Problem details:
Turn these entries into a JSON list of strings, one string per line, skipping blank lines and leaving out the pictures.

(Screenshot and document pointing data)

· · · · · · ·

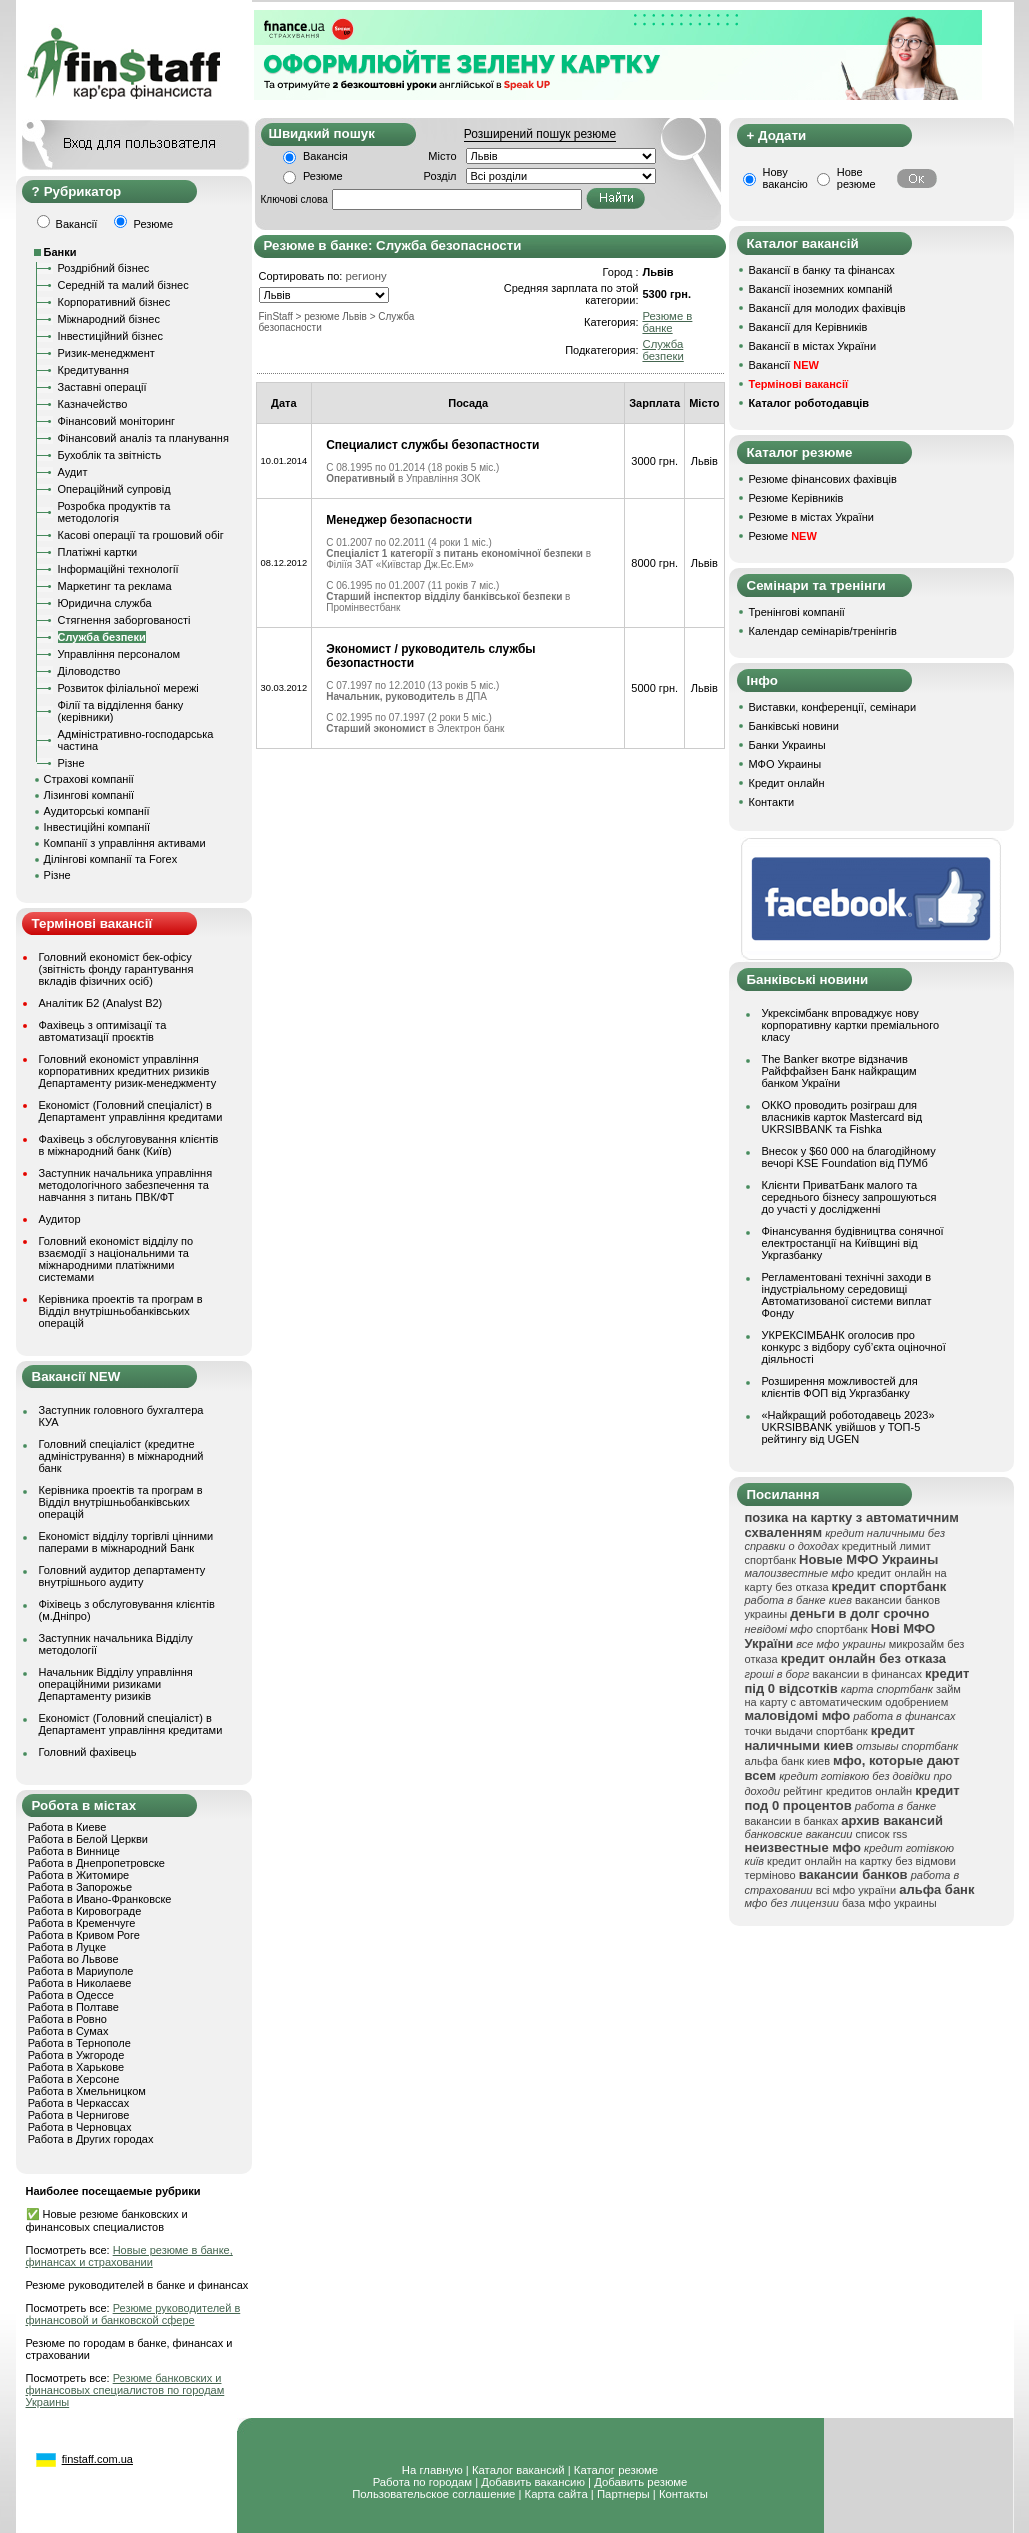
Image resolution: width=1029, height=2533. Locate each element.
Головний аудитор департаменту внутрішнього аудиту (122, 1576)
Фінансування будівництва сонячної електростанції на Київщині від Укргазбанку (853, 1243)
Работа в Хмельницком (87, 2091)
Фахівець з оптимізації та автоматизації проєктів (103, 1031)
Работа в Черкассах (79, 2103)
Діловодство (89, 671)
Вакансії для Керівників (808, 327)
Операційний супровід (114, 489)
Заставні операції (102, 387)
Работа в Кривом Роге (84, 1935)
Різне (71, 763)
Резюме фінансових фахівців (823, 479)
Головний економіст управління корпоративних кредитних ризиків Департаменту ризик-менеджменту (128, 1071)
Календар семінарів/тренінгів (823, 631)
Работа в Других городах (91, 2139)
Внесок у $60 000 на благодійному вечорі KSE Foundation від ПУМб (849, 1157)
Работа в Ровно (67, 2019)
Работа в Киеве (67, 1827)
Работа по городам (422, 2482)
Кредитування (94, 370)
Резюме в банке (667, 322)
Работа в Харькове (76, 2067)
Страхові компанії (89, 779)
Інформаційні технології (118, 569)
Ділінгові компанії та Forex (111, 859)
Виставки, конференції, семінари (833, 707)
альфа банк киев (788, 1761)
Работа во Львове (73, 1959)
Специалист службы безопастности (432, 445)
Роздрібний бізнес (104, 268)
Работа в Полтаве (73, 2007)
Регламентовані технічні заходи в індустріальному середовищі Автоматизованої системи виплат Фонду (847, 1295)
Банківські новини (794, 726)
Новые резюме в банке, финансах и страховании (129, 2256)
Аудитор (60, 1219)
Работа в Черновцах (80, 2127)
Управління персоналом (119, 654)
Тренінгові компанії (797, 612)
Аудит (73, 472)
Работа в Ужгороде (76, 2055)
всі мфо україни (856, 1890)
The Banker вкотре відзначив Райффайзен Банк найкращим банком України (839, 1071)
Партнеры (623, 2494)
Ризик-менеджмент (106, 353)
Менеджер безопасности (399, 520)
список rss (881, 1834)
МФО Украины (785, 764)
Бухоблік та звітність (110, 455)
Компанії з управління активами (125, 843)
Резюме (323, 176)
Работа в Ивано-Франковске (100, 1899)
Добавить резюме (640, 2482)
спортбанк (842, 1629)
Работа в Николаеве (80, 1983)
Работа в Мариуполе (81, 1971)
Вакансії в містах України (813, 346)
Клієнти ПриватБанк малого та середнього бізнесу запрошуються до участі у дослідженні (849, 1197)
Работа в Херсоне (74, 2079)
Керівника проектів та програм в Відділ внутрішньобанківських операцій (121, 1311)
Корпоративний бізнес (114, 302)
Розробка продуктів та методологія (114, 512)
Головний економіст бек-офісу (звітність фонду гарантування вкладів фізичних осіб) (116, 969)
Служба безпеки (102, 637)
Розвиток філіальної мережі (128, 688)
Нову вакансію (785, 178)
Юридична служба (105, 603)
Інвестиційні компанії (97, 827)
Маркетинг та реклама (115, 586)
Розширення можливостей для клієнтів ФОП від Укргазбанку (840, 1387)
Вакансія (325, 156)
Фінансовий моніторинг (117, 421)
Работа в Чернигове (79, 2115)
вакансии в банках (792, 1821)
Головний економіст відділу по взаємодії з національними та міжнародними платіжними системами (116, 1259)
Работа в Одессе (71, 1995)
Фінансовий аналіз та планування (143, 438)
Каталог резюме (616, 2470)
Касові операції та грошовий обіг (141, 535)
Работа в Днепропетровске (96, 1863)
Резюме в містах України (811, 517)
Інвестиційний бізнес (110, 336)
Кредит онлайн (787, 783)
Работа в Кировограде (85, 1911)
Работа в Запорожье (80, 1887)
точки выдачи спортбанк (806, 1731)
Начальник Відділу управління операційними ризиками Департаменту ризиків (116, 1684)
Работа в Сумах (68, 2031)
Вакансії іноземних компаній (821, 289)
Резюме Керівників (796, 498)
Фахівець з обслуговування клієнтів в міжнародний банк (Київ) (129, 1145)
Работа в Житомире (79, 1875)
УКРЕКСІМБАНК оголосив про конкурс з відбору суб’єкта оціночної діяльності (854, 1347)
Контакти (772, 802)
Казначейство (93, 404)
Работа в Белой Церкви (88, 1839)
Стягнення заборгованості (124, 620)
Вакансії (784, 365)
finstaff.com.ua (97, 2459)
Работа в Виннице (74, 1851)
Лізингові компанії (89, 795)
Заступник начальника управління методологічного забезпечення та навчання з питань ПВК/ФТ (126, 1185)
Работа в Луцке (67, 1947)
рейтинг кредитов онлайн (847, 1791)
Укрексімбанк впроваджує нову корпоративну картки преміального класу (851, 1025)
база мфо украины (889, 1903)
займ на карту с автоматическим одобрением (853, 1695)
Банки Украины (787, 745)
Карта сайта (556, 2494)
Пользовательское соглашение (433, 2494)
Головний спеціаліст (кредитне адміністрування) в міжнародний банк (121, 1456)
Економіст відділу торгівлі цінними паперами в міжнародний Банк (126, 1542)
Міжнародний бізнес (109, 319)
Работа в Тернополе (79, 2043)
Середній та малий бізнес (123, 285)
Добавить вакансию (533, 2482)
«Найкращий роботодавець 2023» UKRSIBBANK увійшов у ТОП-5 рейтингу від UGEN (848, 1427)
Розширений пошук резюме (540, 134)
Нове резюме (856, 178)
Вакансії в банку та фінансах (822, 270)
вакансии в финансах (867, 1674)
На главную (432, 2470)
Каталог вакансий (518, 2470)
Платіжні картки (98, 552)
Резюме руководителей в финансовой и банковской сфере (133, 2314)
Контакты (683, 2494)
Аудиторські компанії (97, 811)
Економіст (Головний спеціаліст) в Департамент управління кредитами (131, 1111)
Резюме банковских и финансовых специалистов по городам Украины (125, 2390)
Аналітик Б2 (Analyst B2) (101, 1003)
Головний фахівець (88, 1752)
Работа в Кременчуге (82, 1923)
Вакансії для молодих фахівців (827, 308)
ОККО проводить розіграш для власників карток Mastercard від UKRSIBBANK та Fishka (842, 1117)
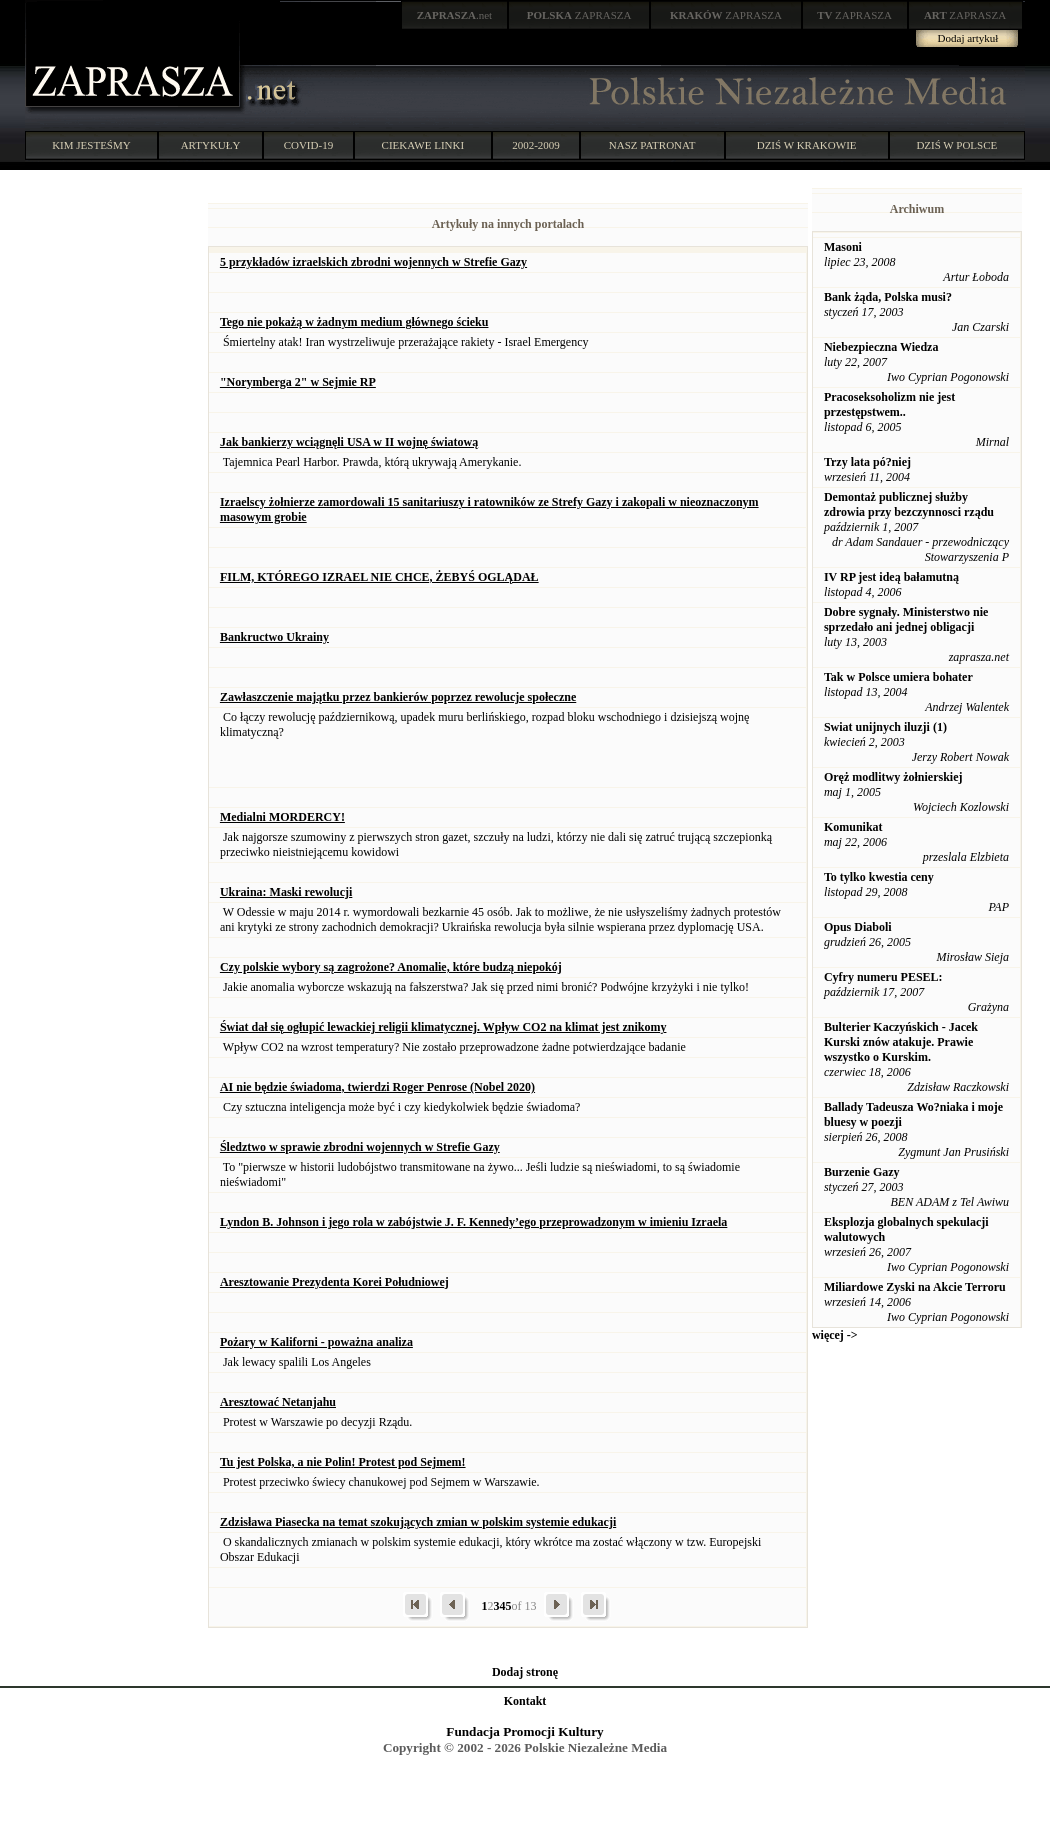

· · · · · · ·

Answer to the exercise:
[
  "Image resolution: width=1029, height=2533. Locate each element.",
  "Головний аудитор департаменту внутрішнього аудиту (122, 1576)",
  "Фінансування будівництва сонячної електростанції на Київщині від Укргазбанку (853, 1243)",
  "Работа в Хмельницком (87, 2091)",
  "Фахівець з оптимізації та автоматизації проєктів (103, 1031)",
  "Работа в Черкассах (79, 2103)",
  "Діловодство (89, 671)",
  "Вакансії для Керівників (808, 327)",
  "Операційний супровід (114, 489)",
  "Заставні операції (102, 387)",
  "Работа в Кривом Роге (84, 1935)",
  "Різне (71, 763)",
  "Резюме фінансових фахівців (823, 479)",
  "Головний економіст управління корпоративних кредитних ризиків Департаменту ризик-менеджменту (128, 1071)",
  "Календар семінарів/тренінгів (823, 631)",
  "Работа в Других городах (91, 2139)",
  "Внесок у $60 000 на благодійному вечорі KSE Foundation від ПУМб (849, 1157)",
  "Работа в Ровно (67, 2019)",
  "Работа в Киеве (67, 1827)",
  "Работа по городам (422, 2482)",
  "Кредитування (94, 370)",
  "Резюме в банке (667, 322)",
  "Работа в Харькове (76, 2067)",
  "Страхові компанії (89, 779)",
  "Інформаційні технології (118, 569)",
  "Ділінгові компанії та Forex (111, 859)",
  "Виставки, конференції, семінари (833, 707)",
  "альфа банк киев (788, 1761)",
  "Работа во Львове (73, 1959)",
  "Специалист службы безопастности (432, 445)",
  "Роздрібний бізнес (104, 268)",
  "Работа в Полтаве (73, 2007)",
  "Регламентовані технічні заходи в індустріальному середовищі Автоматизованої системи виплат Фонду (847, 1295)",
  "Банківські новини (794, 726)",
  "Новые резюме в банке, финансах и страховании (129, 2256)",
  "Аудитор (60, 1219)",
  "Работа в Черновцах (80, 2127)",
  "Управління персоналом (119, 654)",
  "Тренінгові компанії (797, 612)",
  "Аудит (73, 472)",
  "Работа в Ужгороде (76, 2055)",
  "всі мфо україни (856, 1890)",
  "The Banker вкотре відзначив Райффайзен Банк найкращим банком України (839, 1071)",
  "Партнеры (623, 2494)",
  "Ризик-менеджмент (106, 353)",
  "Менеджер безопасности (399, 520)",
  "список rss (881, 1834)",
  "МФО Украины (785, 764)",
  "Бухоблік та звітність (110, 455)",
  "Компанії з управління активами (125, 843)",
  "Резюме (323, 176)",
  "Работа в Ивано-Франковске (100, 1899)",
  "Добавить резюме (640, 2482)",
  "спортбанк (842, 1629)",
  "Работа в Николаеве (80, 1983)",
  "Работа в Мариуполе (81, 1971)",
  "Вакансії в містах України (813, 346)",
  "Клієнти ПриватБанк малого та середнього бізнесу запрошуються до участі у дослідженні (849, 1197)",
  "Работа в Херсоне (74, 2079)",
  "Керівника проектів та програм в Відділ внутрішньобанківських операцій (121, 1311)",
  "Корпоративний бізнес (114, 302)",
  "Розробка продуктів та методологія (114, 512)",
  "Головний економіст бек-офісу (звітність фонду гарантування вкладів фізичних осіб) (116, 969)",
  "Служба безпеки (102, 637)",
  "Розвиток філіальної мережі (128, 688)",
  "Нову вакансію (785, 178)",
  "Юридична служба (105, 603)",
  "Інвестиційні компанії (97, 827)",
  "Маркетинг та реклама (115, 586)",
  "Розширення можливостей для клієнтів ФОП від Укргазбанку (840, 1387)",
  "Вакансія (325, 156)",
  "Фінансовий моніторинг (117, 421)",
  "Работа в Чернигове (79, 2115)",
  "вакансии в банках (792, 1821)",
  "Головний економіст відділу по взаємодії з національними та міжнародними платіжними системами (116, 1259)",
  "Работа в Одессе (71, 1995)",
  "Фінансовий аналіз та планування (143, 438)",
  "Каталог резюме (616, 2470)",
  "Касові операції та грошовий обіг (141, 535)",
  "Работа в Днепропетровске (96, 1863)",
  "Резюме в містах України (811, 517)",
  "Інвестиційний бізнес (110, 336)",
  "Кредит онлайн (787, 783)",
  "Работа в Кировограде (85, 1911)",
  "Работа в Запорожье (80, 1887)",
  "точки выдачи спортбанк (806, 1731)",
  "Начальник Відділу управління операційними ризиками Департаменту ризиків (116, 1684)",
  "Работа в Сумах (68, 2031)",
  "Вакансії іноземних компаній (821, 289)",
  "Резюме Керівників (796, 498)",
  "Фахівець з обслуговування клієнтів в міжнародний банк (Київ) (129, 1145)",
  "Работа в Житомире (79, 1875)",
  "УКРЕКСІМБАНК оголосив про конкурс з відбору суб’єкта оціночної діяльності (854, 1347)",
  "Контакти (772, 802)",
  "Казначейство (93, 404)",
  "Работа в Белой Церкви (88, 1839)",
  "Стягнення заборгованості (124, 620)",
  "Вакансії (784, 365)",
  "finstaff.com.ua (97, 2459)",
  "Работа в Виннице (74, 1851)",
  "Лізингові компанії (89, 795)",
  "Заступник начальника управління методологічного забезпечення та навчання з питань ПВК/ФТ (126, 1185)",
  "Работа в Луцке (67, 1947)",
  "рейтинг кредитов онлайн (847, 1791)",
  "Укрексімбанк впроваджує нову корпоративну картки преміального класу (851, 1025)",
  "база мфо украины (889, 1903)",
  "займ на карту с автоматическим одобрением (853, 1695)",
  "Банки Украины (787, 745)",
  "Карта сайта (556, 2494)",
  "Пользовательское соглашение (433, 2494)",
  "Головний спеціаліст (кредитне адміністрування) в міжнародний банк (121, 1456)",
  "Економіст відділу торгівлі цінними паперами в міжнародний Банк (126, 1542)",
  "Міжнародний бізнес (109, 319)",
  "Работа в Тернополе (79, 2043)",
  "Середній та малий бізнес (123, 285)",
  "Добавить вакансию (533, 2482)",
  "«Найкращий роботодавець 2023» UKRSIBBANK увійшов у ТОП-5 рейтингу від UGEN (848, 1427)",
  "Розширений пошук резюме (540, 134)",
  "Нове резюме (856, 178)",
  "Вакансії в банку та фінансах (822, 270)",
  "вакансии в финансах (867, 1674)",
  "На главную (432, 2470)",
  "Каталог вакансий (518, 2470)",
  "Платіжні картки (98, 552)",
  "Резюме руководителей в финансовой и банковской сфере (133, 2314)",
  "Контакты (683, 2494)",
  "Аудиторські компанії (97, 811)",
  "Економіст (Головний спеціаліст) в Департамент управління кредитами (131, 1111)",
  "Резюме банковских и финансовых специалистов по городам Украины (125, 2390)",
  "Аналітик Б2 (Analyst B2) (101, 1003)",
  "Головний фахівець (88, 1752)",
  "Работа в Кременчуге (82, 1923)",
  "Вакансії для молодих фахівців (827, 308)",
  "ОККО проводить розіграш для власників карток Mastercard від UKRSIBBANK та Fishka (842, 1117)"
]